The Role of the Government in Publicly-Funded Institutions: To what extent should the government be setting the agenda for activities of the institution or its faculty?

by Beheruz Sethna
1 comment

First, let me put this column is perspective. In the December issue of Fundamatics, I wrote a column entitled, “The Golden Rule, Balgram, Michelangelo, IIT, and IIM,” which basically made the case (I should never say such a thing to my fellow IITians – what I mean is that I attempted to make the case) that government bureaucrats are best advised not to be making decisions in the running of colleges or universities– particularly the IITs and IIMs. I quote below some excerpts from that article, though I encourage you to read it yourself.

Some may claim that governments (I am talking in generalities because this would apply equally to government-supported institutions in any country) should have control because they provide funding in small or large part.
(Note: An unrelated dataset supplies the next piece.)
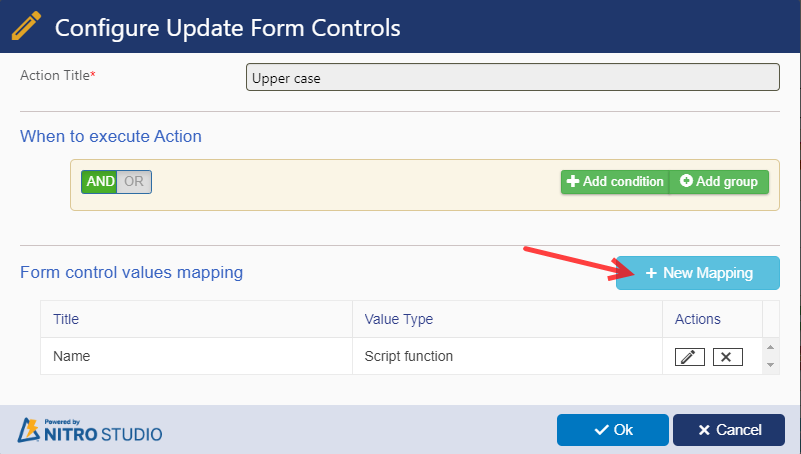Click the Nitro Studio logo
The image size is (801, 454).
coord(90,430)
In the linked article, I made the point that having money in your pocket or having the authority to make budget allocations does not, repeat not, make you an expert in higher education! We need to leave decisions to the experts who have spent a lifetime in that field, not some person in power who has never spent any time running an academic institution.
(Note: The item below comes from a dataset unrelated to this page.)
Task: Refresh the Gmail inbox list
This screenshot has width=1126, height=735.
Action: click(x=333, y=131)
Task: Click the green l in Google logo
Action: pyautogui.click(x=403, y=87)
Now, having provided a little context, in the current article, let me continue to explore these ideas further. Let me give credit to Sudhir Sharma, from the first batch of IIT-B (MetE, 1962), who graciously wrote a comment on my article, and with whom I have set up a dialog on these weighty issues. He wrote to me just after I had started writing my first draft of this column and I was able to use those ideas to respond to him, and correspondingly was able to use some of our dialog to enhance this column! This is a learning process – each gaining from each – which I enjoy very much.

Sudhir wrote: “Hi Beheruz, just finished reading your article and enjoyed it!! I don’t know who, besides the government bureaucrats, would disagree with your arguments against the government control on the direction of research or the future expansion/growth of IITs/IIMs just because they control the purse. That could stunt the growth of these great institutions. One can also argue that IITs have flourished in spite of government controls but maybe they could have done even better with total free hand given to IITs. But you will agree that in any case all these institutions need to work within a development framework for the needs of the country.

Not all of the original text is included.